Well Shucks - I was hoping I could get a little more time on my last thread before I got locked out. But since JJ got me I guess I have to start another one. Anyway - here is the link to the old one. The Wall Starts to Fall
I know we played on your thread and I read and post to you, but have I ever just simply and straight forwardly told you that I think you are doing an absolutly wonderful, awesome job with yourself and Cindy?
Pam
"We must be willing to let go of the life we had planned so as to have the life that is waiting for us"
Pam - thanks so much for your support - in looking back I realize that it was just over 2 months ago that I read DR and started the DBing, and only one month since D-day.
While I have noted a lot of very positive steps, and I am further along on rebuilding that I had ever hoped to be, I do get very discouraged from time to time when she does not respond as quickly as I would want. In looking at some of the other threads and I see that some of you have been DBing for months and months and some even for years, I wonder if I have the patients to keep DBing for that long.
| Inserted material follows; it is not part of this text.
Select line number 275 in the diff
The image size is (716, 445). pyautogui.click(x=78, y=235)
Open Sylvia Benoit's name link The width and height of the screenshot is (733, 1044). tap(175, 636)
But then I see the progress and the baby steps made in the other threads, it give me the courage and the patients to go on.
So Thanks again for your support it gives me the courage to go on myself.
Well - even though I am kinda giving her some space to think about this last weekend, she did call two times last night and I did rate another call during a commercial during 24. she only talked just enough to say she was feeling better, headach gone and slight fever broke and she had had two cosmos, then the commercial was over and she went back to the show.
Something I read somewhere said that you can't truly make forward steps without being thoroughly tested after each step. I think that is what is happening here. Regardless how comfortable you feel, your W is scared to death. She made decisions, she moved forward in her life (with the D) and now she is saying she was WRONG? Of course, she has to say the friend stuff, etc. She has to save face a bit.
I wonder if the depression you both had the following day was because of too much too soon, not enough time to process what you were feeling, not being tentative enough, not testing enough. She feels vulnerable and has to recoup... may not mean anything at all. The one thing it does mean is PATIENCE. Give her the space she is asking for. No pressure. Be kind and loving. Be there for her when she calls.
You are doing remarkably well... I AM one of those that have been DBing for months... keep me in your prayers!
Relax. Appreciate. Be calm. Laugh. Enjoy. Be secure. Be loving. Be loved. Don't personalize. Don't ASSume. Accept. Be grateful.